* [Exercise]
Copy the data below word for word, starting at its first line and ending at the line that contains "click(25, 45)", with both of those lines included.

* [Provided records]
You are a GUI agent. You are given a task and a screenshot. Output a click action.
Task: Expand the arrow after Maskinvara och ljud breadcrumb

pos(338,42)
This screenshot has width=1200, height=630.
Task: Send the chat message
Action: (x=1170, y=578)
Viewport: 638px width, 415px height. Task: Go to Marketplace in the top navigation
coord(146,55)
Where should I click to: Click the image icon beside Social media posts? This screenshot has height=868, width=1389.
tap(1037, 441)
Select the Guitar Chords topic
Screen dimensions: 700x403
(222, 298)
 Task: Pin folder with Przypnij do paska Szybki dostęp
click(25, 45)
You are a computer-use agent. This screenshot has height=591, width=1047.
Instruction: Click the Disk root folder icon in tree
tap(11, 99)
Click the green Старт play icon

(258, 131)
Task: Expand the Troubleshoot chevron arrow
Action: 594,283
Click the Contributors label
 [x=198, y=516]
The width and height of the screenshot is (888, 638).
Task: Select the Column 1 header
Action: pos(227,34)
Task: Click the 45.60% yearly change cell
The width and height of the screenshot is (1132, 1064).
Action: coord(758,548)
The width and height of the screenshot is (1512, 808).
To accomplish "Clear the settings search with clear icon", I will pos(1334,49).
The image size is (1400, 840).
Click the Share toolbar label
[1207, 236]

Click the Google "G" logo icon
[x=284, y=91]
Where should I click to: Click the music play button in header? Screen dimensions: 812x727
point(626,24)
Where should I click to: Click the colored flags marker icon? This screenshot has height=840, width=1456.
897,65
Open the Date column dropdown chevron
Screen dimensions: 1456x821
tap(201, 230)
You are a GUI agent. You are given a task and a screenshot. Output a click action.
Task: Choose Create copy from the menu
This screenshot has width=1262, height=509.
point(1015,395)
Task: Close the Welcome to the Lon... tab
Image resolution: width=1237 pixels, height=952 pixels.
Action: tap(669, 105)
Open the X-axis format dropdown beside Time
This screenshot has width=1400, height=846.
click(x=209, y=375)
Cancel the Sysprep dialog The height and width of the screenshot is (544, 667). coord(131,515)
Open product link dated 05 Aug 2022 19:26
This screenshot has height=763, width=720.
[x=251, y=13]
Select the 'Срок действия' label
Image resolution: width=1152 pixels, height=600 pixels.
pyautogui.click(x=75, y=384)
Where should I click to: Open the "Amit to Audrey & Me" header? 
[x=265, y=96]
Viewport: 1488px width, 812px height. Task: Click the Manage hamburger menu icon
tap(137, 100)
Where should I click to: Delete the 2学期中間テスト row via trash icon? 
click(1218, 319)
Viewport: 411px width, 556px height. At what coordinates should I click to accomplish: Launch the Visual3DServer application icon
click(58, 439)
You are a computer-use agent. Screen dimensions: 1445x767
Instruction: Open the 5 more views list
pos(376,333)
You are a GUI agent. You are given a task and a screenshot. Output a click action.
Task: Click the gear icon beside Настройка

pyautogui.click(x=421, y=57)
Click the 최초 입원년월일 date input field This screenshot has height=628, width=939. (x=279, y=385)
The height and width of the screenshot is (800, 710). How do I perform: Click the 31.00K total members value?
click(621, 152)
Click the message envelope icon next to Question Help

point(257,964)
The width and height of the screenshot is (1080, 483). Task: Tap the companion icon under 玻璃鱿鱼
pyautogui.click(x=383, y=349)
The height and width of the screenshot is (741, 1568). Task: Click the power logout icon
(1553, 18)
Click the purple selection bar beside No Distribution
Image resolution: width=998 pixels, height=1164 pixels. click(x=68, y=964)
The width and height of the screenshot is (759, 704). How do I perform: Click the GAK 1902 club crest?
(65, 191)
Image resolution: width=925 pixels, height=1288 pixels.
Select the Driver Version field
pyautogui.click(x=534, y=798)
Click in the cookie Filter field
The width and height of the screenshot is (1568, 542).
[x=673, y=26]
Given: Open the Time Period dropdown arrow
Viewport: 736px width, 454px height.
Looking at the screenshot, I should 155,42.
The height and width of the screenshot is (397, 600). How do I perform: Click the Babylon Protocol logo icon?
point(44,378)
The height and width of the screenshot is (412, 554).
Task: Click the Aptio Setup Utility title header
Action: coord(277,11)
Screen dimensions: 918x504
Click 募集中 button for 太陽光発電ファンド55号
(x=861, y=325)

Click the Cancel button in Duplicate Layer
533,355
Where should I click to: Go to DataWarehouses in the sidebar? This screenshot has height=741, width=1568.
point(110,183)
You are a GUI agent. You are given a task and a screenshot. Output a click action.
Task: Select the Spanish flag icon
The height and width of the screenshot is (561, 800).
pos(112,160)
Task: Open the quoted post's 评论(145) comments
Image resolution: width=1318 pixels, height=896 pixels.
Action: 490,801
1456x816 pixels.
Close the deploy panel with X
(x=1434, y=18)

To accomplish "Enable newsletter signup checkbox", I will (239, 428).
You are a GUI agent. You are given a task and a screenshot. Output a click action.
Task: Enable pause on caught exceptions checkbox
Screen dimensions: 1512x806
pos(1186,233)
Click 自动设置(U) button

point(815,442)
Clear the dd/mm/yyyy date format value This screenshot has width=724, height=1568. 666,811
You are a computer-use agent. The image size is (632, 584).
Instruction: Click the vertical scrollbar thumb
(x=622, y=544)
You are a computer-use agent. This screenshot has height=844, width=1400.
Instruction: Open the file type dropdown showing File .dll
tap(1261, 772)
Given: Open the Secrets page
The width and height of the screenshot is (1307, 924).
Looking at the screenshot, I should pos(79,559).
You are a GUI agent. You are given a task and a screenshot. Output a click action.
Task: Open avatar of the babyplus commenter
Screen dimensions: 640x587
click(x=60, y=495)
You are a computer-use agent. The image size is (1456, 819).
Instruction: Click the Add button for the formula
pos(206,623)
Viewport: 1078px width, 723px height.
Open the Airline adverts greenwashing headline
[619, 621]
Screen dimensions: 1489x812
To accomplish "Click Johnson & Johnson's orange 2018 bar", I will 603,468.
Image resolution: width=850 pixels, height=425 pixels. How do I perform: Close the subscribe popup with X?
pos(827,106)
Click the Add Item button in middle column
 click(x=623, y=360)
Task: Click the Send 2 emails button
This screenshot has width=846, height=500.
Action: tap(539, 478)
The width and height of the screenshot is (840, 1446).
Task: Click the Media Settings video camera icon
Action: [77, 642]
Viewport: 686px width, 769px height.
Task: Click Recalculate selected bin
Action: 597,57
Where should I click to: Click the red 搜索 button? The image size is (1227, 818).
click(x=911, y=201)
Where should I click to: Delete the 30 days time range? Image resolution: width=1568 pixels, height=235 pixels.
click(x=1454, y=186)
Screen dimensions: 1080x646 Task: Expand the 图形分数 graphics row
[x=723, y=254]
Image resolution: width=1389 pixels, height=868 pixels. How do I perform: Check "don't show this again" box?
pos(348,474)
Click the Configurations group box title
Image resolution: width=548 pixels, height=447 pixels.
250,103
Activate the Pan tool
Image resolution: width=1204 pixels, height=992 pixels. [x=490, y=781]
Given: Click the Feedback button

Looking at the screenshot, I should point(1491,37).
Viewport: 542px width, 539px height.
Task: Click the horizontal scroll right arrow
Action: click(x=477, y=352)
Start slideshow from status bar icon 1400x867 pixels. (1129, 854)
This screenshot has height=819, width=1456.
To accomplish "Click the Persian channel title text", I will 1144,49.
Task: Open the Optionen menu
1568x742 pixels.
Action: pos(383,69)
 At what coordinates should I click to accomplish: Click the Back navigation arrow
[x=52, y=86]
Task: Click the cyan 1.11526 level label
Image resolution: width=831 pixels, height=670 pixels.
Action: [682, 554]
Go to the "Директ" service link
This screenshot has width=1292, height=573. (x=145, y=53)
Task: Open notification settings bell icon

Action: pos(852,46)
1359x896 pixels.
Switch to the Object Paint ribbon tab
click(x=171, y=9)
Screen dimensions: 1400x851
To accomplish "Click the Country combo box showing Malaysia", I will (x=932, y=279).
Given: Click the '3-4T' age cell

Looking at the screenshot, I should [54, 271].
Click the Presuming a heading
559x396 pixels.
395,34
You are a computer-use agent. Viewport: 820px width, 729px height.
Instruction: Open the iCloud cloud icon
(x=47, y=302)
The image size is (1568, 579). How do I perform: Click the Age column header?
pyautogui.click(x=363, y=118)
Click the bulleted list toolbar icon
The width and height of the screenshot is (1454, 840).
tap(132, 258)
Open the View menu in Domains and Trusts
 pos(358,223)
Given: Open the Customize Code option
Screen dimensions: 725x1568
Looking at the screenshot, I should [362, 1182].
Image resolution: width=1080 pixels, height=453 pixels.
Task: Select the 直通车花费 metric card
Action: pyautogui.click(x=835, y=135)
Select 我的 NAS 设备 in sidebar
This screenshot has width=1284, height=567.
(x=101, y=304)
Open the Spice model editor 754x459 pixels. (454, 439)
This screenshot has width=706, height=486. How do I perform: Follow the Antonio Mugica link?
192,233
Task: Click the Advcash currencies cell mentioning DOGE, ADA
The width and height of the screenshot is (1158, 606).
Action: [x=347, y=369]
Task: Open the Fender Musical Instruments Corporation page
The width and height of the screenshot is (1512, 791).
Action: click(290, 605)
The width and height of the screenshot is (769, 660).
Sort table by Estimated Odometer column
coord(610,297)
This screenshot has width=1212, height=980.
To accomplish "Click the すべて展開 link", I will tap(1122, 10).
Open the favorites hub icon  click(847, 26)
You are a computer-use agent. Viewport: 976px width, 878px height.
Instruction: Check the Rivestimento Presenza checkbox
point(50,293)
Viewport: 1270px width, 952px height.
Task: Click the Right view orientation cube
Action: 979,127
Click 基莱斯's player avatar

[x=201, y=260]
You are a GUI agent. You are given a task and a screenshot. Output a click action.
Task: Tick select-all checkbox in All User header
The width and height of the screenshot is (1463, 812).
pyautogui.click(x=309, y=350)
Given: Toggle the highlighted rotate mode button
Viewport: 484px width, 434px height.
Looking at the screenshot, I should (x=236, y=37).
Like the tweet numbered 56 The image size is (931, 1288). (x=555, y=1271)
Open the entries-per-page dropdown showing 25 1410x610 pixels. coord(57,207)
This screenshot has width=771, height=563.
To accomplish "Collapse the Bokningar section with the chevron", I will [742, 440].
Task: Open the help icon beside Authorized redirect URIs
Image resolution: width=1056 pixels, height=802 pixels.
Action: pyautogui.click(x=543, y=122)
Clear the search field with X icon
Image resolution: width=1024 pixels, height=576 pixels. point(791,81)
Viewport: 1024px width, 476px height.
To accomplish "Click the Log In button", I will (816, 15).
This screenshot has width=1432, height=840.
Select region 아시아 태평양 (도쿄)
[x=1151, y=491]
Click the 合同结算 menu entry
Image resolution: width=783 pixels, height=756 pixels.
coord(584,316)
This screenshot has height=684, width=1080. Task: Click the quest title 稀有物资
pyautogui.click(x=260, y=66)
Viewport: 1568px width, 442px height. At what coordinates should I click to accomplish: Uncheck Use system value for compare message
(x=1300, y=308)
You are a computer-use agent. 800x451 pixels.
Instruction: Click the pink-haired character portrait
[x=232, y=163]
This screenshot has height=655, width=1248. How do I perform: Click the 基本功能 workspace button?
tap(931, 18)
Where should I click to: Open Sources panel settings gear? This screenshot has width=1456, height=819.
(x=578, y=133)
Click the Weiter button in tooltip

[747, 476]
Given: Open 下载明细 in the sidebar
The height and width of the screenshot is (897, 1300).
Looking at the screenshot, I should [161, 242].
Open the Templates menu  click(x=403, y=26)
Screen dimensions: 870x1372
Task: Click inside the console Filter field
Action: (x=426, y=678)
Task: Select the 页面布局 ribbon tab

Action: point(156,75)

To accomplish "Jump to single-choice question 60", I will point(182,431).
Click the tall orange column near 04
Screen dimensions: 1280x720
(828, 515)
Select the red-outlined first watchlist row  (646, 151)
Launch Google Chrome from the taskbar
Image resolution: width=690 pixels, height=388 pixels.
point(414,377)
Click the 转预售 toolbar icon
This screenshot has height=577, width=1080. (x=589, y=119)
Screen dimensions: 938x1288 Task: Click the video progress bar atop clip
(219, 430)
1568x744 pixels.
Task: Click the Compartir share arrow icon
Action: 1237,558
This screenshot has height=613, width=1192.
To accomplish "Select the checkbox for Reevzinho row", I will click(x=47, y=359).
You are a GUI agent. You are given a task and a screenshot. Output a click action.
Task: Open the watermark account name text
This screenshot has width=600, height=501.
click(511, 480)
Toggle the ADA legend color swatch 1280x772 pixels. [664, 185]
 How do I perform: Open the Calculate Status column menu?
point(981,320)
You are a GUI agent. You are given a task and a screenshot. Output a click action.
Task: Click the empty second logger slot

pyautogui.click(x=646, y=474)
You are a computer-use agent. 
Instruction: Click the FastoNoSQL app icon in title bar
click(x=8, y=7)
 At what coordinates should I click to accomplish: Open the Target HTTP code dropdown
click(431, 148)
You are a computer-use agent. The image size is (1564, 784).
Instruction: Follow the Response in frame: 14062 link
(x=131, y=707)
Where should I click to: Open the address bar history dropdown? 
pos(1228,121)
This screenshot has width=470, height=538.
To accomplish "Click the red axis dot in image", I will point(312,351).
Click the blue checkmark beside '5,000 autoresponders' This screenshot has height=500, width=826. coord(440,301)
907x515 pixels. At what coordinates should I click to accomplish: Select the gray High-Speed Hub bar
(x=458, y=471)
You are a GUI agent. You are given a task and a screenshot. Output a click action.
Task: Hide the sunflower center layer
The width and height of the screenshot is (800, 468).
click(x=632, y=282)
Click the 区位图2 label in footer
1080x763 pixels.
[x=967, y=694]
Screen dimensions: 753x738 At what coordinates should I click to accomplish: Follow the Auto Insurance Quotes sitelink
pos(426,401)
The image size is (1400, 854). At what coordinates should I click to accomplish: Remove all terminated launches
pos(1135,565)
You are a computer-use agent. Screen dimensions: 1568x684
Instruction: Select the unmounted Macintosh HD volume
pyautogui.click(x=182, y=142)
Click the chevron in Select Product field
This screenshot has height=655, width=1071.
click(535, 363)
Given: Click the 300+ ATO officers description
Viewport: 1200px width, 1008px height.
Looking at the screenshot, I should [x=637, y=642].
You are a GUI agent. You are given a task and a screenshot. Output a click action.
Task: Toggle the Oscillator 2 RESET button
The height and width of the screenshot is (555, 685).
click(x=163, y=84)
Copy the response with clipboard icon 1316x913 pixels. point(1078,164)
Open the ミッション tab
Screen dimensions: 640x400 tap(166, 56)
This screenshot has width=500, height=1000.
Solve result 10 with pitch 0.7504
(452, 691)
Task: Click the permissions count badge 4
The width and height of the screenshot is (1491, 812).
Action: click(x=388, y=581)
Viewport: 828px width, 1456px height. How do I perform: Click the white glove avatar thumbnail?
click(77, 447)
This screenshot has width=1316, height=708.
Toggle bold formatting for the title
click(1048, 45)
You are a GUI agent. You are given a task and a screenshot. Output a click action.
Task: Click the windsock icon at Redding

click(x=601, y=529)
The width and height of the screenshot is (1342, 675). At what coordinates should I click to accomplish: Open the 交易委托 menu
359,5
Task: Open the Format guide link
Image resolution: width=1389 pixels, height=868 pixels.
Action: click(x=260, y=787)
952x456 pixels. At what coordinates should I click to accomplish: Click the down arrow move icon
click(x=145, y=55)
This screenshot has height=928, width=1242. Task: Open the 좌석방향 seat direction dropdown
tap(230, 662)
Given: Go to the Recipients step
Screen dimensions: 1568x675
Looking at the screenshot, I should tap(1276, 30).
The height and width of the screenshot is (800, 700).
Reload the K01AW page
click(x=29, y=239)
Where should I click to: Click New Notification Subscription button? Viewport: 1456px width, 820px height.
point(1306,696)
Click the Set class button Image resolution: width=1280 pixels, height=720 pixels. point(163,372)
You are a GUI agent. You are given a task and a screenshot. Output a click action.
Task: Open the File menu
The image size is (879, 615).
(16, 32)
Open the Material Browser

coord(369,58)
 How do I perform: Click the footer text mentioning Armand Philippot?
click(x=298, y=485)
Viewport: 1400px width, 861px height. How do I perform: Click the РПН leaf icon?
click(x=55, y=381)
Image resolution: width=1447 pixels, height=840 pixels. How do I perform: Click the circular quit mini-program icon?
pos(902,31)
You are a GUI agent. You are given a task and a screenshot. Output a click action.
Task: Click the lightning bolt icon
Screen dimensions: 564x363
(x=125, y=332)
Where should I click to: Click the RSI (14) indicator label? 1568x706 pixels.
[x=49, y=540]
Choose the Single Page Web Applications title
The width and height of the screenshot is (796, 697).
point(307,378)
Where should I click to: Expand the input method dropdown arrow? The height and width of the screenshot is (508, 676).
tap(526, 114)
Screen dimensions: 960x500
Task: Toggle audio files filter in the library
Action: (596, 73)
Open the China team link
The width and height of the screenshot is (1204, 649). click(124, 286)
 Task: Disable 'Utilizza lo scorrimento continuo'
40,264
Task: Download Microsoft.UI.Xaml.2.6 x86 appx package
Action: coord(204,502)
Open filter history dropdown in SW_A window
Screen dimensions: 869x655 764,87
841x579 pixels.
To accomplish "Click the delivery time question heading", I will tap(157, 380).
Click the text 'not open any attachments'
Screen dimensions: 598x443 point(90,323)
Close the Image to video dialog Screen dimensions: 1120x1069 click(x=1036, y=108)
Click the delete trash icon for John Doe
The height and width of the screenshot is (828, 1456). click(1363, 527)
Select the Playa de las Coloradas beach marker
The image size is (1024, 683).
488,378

* [Task solution]
You are a GUI agent. You are given a task and a screenshot. Output a click action.
Task: Expand the arrow after Maskinvara och ljud breadcrumb

pos(338,42)
This screenshot has width=1200, height=630.
Task: Send the chat message
Action: (x=1170, y=578)
Viewport: 638px width, 415px height. Task: Go to Marketplace in the top navigation
coord(146,55)
Where should I click to: Click the image icon beside Social media posts? This screenshot has height=868, width=1389.
tap(1037, 441)
Select the Guitar Chords topic
Screen dimensions: 700x403
(222, 298)
 Task: Pin folder with Przypnij do paska Szybki dostęp
click(25, 45)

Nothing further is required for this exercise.